Notwithstanding, the currently available best evidence implicates there may be a benefit of ORIF vs. stem revision. However, the scarcity of information about prognostic factors makes it clear that further research to determine the relevant predictors is badly needed. Therefore, a registry that will document relevant predictors as well as outcomes after treatment of PFF along with other periprosthetic fractures is being funded by the AO Foundation via the AO TK Trauma and AOTrauma Network and set up by AOCID (registration: ClinicalTrials.gov: NCT03378557).
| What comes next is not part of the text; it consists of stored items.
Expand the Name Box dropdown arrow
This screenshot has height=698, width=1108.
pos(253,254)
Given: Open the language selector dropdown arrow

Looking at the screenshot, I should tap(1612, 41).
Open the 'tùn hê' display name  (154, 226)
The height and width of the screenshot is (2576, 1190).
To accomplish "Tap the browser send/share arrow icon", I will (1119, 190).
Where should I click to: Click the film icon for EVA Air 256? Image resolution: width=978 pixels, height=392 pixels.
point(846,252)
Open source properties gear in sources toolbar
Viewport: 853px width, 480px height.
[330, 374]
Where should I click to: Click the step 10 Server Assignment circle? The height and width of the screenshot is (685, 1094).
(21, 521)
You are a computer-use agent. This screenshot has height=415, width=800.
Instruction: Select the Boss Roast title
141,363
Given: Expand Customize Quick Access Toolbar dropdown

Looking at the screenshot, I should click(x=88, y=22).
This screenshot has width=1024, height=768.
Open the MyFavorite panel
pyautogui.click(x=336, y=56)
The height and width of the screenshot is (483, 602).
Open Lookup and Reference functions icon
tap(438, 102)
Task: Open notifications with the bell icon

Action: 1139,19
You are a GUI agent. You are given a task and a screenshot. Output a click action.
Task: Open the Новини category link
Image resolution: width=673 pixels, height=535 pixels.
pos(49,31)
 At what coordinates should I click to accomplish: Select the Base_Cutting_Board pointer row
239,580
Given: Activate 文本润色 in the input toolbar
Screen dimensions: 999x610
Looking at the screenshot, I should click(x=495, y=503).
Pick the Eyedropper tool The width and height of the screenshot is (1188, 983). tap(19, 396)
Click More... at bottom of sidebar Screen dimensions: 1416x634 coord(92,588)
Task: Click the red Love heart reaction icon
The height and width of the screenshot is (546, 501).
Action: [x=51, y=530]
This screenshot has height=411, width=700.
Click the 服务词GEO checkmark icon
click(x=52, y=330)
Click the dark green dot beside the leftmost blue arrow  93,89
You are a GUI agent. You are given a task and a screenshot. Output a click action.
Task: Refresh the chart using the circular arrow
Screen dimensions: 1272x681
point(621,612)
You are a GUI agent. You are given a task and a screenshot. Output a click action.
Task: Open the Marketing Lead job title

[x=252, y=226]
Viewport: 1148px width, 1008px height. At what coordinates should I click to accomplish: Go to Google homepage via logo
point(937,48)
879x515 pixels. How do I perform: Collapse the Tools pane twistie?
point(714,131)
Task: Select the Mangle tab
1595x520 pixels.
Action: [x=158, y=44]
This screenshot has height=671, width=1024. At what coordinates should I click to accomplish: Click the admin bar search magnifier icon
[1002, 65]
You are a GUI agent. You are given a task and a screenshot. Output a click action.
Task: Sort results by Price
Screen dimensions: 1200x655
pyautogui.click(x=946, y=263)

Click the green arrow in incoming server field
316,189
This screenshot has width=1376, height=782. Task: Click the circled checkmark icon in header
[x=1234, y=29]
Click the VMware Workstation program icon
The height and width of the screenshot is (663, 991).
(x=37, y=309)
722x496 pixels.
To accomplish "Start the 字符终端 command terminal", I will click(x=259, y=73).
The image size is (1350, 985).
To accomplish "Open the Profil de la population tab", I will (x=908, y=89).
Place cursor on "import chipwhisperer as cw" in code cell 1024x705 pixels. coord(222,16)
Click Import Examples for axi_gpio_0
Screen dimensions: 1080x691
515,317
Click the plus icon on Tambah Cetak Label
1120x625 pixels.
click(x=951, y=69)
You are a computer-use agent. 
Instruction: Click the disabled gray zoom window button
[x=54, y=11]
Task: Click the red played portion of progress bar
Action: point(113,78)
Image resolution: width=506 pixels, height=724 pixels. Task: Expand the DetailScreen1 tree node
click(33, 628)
The documentation will include information about initial implant and pathology, fracture classification, clinical, radiological and intraoperative stem stability, patient data (comorbidities, joint function, pain, quality of life), adverse events, implants used to treat the PFF, quality of fracture reduction, fracture healing and postoperative clinical and prosthetic loosening. In the first phase a limited number of sites from different regions will participate. Once launched successfully, it is envisioned to open the registry for further sites.

Conclusion

PFF are a rare but important complication of hip arthroplasty. The choice of the treatment modality depends on fracture, implant, and bone characteristics. Recent data challenge the present treatment recommendation as they show that successful outcomes can be achieved without revising loose stems. ORIF may be a viable option in fractures around uncemented stems as well as around polished tapered stem designs with an intact cement mantle if a stable anatomic reconstruction is deemed possible. Conceptional considerations form the basis of this idea, which is further supported by results from the recent literature. Notwithstanding, due to methodological weaknesses of the available studies, the rising evidence confirming the benefits of ORIF is still weak and more data are needed to identify relevant outcome predictors.